ピンクを基調としたビジュアル、大きなハートを擬人化したようなピンクのドレス……鈴木はジャケットやミュージックビデオに至るまで、この「ハートはお手上げ」という楽曲の“王道”感を徹底的に楽しんでいるように見える。ご陽気なキャラ全開のMVメイキング映像も見どころ満載。周囲を明るくする“ポジティブの伝道師”鈴木愛理の活躍は確実に日本の、世界のムードを明るくポジティブに変えてくれる……と書くとずいぶん大げさだと思われるかもしれないが、筆者はわりと本気でそう思っている。急に個人的な感情を挟み込んでしまったが、閑話休題。鈴木愛理というアーティストが持つ歌唱力と声色、柔軟性がアニソンと高い親和性を持つことが本作で証明されたことにより、今後は「かぐや様」以外のアニメ作品でも彼女の歌声が聴ける機会は増えてくるかもしれない。「鈴木愛理と言えば=アニソンの人」という新たな入り口が開かれたことで、新たなファン層も拡大しているだろう。ドラマ初主演ではさらなる入り口が開くとともに、彼女自身の表現者としての新たな扉が開くことにもなるのか。拡張する鈴木愛理ワールドから目が離せない。

プロフィール

鈴木愛理(スズキアイリ)

2002年、8歳のときに約3万名の中からハロー!プロジェクト・キッズに選ばれる。2003年にハロー!プロジェクト内のユニット、「あぁ!」のメンバーとしてCDデビュー。2005年6月に℃-uteを結成する。2007年より℃-uteと並行してBuono!としても活動開始。圧倒的なパフォーマンス力で人気を集め、女性ファッション誌のモデルとしても活躍中。2017年5月に神奈川・横浜アリーナで行われたライブ「Buono! ライブ 2017 ~Pienezza!~」をもってBuono!の活動が終了。その後2017年6月に埼玉・さいたまスーパーアリーナで℃-uteのラストコンサートが開催され、約12年におよぶグループ活動に幕を閉じた。℃-ute解散公演をもってハロー!プロジェクトを卒業し、2018年3月にソロ活動をスタート。
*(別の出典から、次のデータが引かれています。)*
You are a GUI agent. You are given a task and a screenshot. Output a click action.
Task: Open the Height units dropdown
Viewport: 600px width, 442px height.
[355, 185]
同年6月に初のソロアルバム「Do me a favor」をリリースし、7月9日は東京・日本武道館でワンマンライブ「鈴木愛理 1st LIVE ~Do me a favor @日本武道館~」を開催した。2019年12月に2ndアルバム「i」、2022年2月に3rdアルバム「26/27」を発表。また2020年4月には鈴木雅之とのコラボレーションでテレビアニメ「かぐや様は告らせたい?~天才たちの恋愛頭脳戦~」のオープニング主題歌「DADDY ! DADDY ! DO ! feat. 鈴木愛理」を歌った。2022年6月には同アニメの続編「かぐや様は告らせたい-ウルトラロマンティック-」のエンディング主題歌「ハートはお手上げ」をニューシングルとしてリリースした。8月にはアニメソングイベント「Animelo Summer Live 2022 -Sparkle-」への出演が決定している。